Also setzte ich mich neben sie. Doch erst nach ein paar Minuten bemerkte sie mich. Alasha zog mich in eine feste Umarmung, wobei ihre feuchten Wangen meine fast nackte Schulter trafen.

"Danke, dass du ihn gefunden hast. Ich hätte das garnicht mitbekommen. Die Ärzte meinten, er hätte verbluten können.", flüsterte sie, wodurch mir abermals Tränen hochkamen. Wenn ich daran dachte das er vielleicht verblutet wäre...

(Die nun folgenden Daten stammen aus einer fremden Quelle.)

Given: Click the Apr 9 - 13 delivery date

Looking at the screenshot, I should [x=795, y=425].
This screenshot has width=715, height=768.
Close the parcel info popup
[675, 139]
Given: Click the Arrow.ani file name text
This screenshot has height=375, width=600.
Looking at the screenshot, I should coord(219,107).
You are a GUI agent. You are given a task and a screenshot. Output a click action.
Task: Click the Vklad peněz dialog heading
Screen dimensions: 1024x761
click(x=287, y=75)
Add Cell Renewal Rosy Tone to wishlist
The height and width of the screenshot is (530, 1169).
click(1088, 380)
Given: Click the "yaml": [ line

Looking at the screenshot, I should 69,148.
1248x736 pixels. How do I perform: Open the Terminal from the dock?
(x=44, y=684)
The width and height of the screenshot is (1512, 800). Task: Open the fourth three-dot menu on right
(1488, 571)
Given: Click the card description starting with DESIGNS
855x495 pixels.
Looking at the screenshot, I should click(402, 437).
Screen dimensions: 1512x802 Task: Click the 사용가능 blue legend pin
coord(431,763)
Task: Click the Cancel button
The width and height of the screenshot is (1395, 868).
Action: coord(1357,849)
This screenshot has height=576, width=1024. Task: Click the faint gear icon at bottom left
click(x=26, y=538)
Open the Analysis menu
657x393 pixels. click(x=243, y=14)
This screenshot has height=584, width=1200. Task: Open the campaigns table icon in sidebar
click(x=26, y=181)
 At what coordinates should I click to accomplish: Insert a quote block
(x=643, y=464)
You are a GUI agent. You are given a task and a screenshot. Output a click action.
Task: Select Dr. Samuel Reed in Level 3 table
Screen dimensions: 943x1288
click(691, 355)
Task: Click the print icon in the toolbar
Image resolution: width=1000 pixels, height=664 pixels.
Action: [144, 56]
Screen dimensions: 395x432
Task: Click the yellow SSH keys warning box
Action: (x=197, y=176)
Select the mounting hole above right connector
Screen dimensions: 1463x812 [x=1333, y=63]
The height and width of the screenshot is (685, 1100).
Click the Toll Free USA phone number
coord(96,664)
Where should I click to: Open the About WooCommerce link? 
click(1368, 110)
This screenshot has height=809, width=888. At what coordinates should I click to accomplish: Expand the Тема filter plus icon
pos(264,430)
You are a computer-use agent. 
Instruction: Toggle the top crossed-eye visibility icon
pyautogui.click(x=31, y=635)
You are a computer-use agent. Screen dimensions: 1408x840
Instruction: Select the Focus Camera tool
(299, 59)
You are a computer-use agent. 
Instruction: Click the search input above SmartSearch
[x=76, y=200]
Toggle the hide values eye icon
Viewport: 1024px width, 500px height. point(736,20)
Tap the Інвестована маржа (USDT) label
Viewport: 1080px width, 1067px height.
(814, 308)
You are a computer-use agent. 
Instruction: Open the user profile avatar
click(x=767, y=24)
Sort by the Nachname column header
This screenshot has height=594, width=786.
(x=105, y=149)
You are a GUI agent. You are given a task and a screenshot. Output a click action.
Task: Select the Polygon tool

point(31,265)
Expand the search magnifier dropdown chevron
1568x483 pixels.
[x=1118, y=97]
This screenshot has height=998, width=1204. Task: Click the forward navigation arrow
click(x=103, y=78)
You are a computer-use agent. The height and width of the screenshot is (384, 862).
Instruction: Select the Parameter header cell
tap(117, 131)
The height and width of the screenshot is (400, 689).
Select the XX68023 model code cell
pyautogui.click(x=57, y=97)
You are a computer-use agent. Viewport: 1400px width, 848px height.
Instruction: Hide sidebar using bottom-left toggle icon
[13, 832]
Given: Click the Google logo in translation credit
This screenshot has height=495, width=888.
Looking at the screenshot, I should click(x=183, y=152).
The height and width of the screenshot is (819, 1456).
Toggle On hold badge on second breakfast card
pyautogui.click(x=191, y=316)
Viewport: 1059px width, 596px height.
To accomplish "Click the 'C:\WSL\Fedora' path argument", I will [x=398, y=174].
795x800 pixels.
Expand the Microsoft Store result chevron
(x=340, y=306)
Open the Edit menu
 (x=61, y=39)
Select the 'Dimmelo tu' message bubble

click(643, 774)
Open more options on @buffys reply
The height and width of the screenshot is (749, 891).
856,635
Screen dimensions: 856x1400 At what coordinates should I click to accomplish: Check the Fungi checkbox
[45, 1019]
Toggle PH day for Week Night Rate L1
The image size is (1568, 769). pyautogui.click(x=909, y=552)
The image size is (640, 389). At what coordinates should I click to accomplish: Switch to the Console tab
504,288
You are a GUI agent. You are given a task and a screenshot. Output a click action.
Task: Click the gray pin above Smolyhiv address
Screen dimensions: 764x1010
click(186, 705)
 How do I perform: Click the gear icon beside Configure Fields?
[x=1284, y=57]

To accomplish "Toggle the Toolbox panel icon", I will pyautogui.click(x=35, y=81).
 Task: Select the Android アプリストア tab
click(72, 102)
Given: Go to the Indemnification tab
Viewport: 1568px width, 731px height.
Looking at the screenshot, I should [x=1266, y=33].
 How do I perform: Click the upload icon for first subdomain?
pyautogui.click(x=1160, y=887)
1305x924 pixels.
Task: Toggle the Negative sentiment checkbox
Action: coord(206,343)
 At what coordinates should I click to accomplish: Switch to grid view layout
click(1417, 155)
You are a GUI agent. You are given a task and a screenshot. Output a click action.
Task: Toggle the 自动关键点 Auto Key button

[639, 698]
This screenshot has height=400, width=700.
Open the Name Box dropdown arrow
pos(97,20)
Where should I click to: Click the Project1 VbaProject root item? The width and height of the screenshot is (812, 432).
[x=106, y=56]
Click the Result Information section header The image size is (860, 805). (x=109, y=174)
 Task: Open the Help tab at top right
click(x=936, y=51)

"Wie lange operieren sie ihn?", fragte ich leise und löste mich langsam von Alasha. Ihre Mascara war komplett verschmiert und ich fragte mich, wie ich wohl aussah.

"Sie wissen es noch nicht.", sagte sie und starrte auf ihre Fingernägel. Mit dem Taschentuch in ihren Händen wischte sie über ihre nassen Wangen und starrte nun an die Wand gegenüber.

"Hier, trink das.", sagte Alex und hielt mir eine heiße Schokolade entgegen. Ich nahm sie an und blickte zu ihm auf. Er hatte sich inzwischen zu uns gesetzt und seine Beine ausgestreckt. "Da vorne war ein Automat und Schokolade soll angeblich gegen Trauer helfen.", sagte er und blickte sich etwas im Wartebereich um.

"Danke. Du bist wirklich der beste große Bruder, den man haben kann.", sagte ich und lehnte mich an seine Schulter an. Er hingegen lachte auf.

"Das erzähl ich den Anderen.", sagte Alex darauf und reckte stolz sein Kinn. Selbst ich musste etwas schmunzeln, ehe ich den ersten Schluck des heißen Getränkes nahm.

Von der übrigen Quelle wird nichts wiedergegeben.